====== Supplied passage ======
A 5th-8th c. early "I, Joseph" Georgian text, crucial for my thesis, contains probably the first notice that Joseph's apocryphal missionary activity was associated with that of St. Philip and that together the two built a church at Lydda (Diospolis),
directly west of Jerusalem. The NT Book of Acts names two Philips and defines their missionary area as Samaria and Caesarea in Palestine and Hierapolis and Phrygia/Galatia in Turkey. If Joseph had ever been associated with Philip, primary documents place them only in the East. The reader is asked to keep this point in
abeyance.
====== Data provided ======
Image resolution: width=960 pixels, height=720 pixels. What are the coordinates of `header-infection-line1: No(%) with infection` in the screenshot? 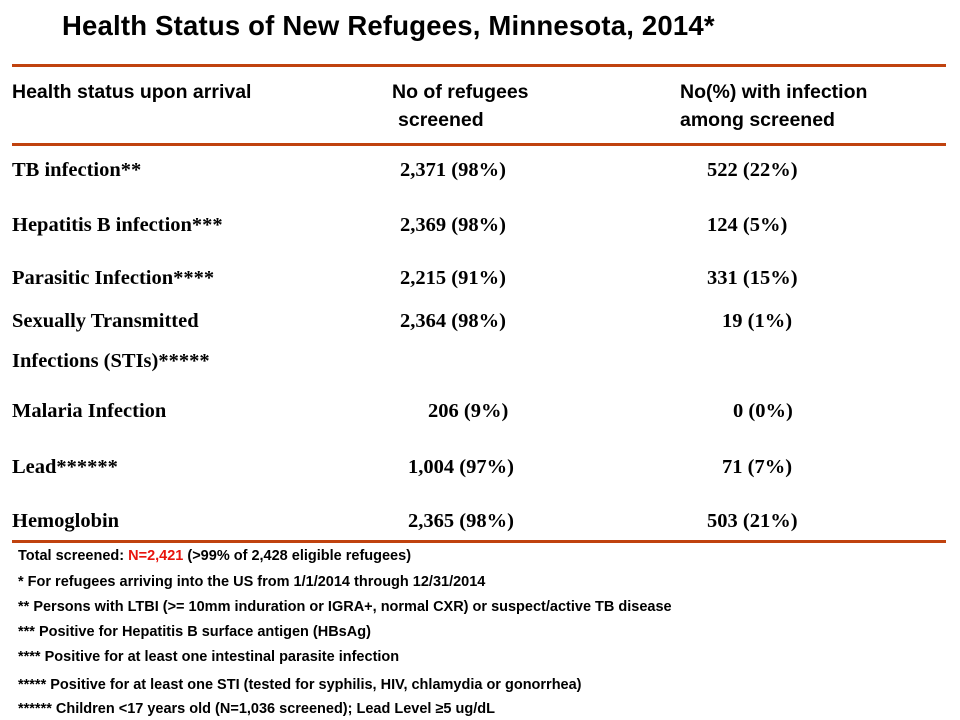 It's located at (774, 92).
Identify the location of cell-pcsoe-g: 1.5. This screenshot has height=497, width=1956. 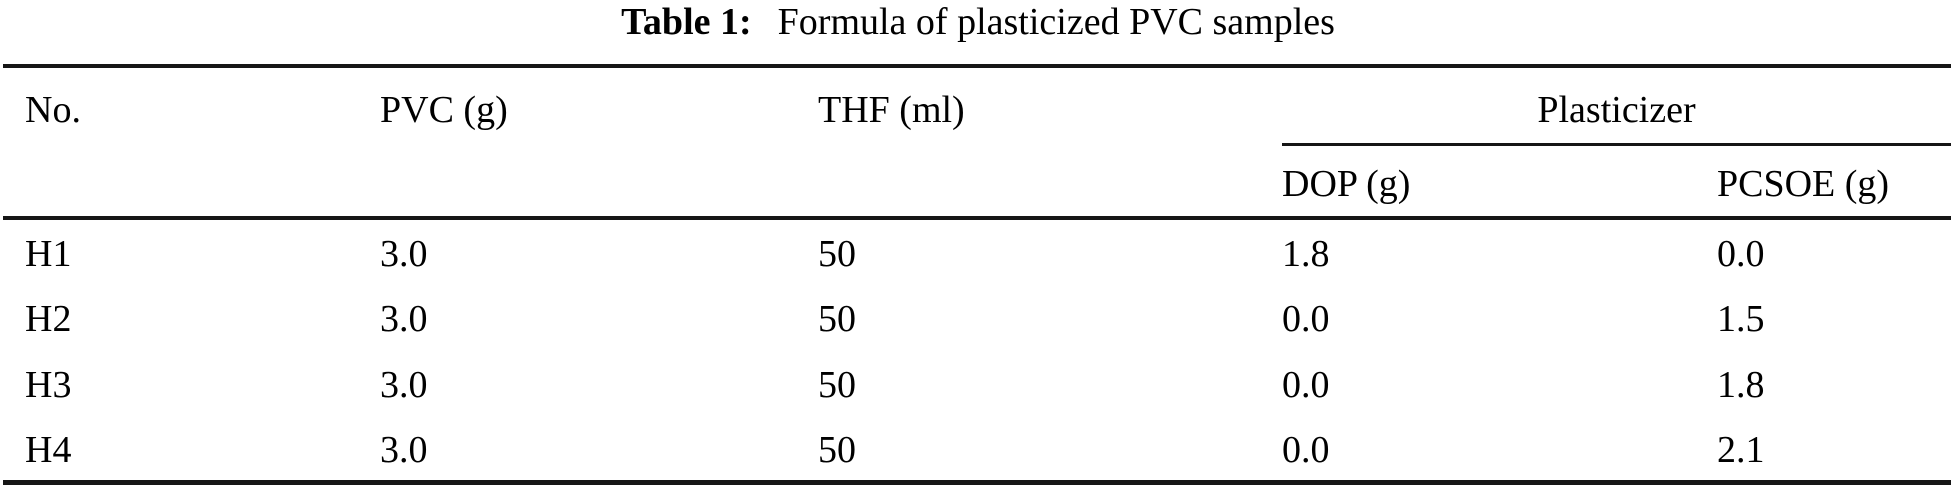
(1741, 320).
======
Task details. Translate this sentence from the passage on Joseph and Philip into Spanish: "If Joseph had ever been associated with Philip, primary documents place them only in the East."

Result of the exercise. Si José hubiera estado alguna vez asociado con Felipe, los documentos primarios solo los sitúan en Oriente.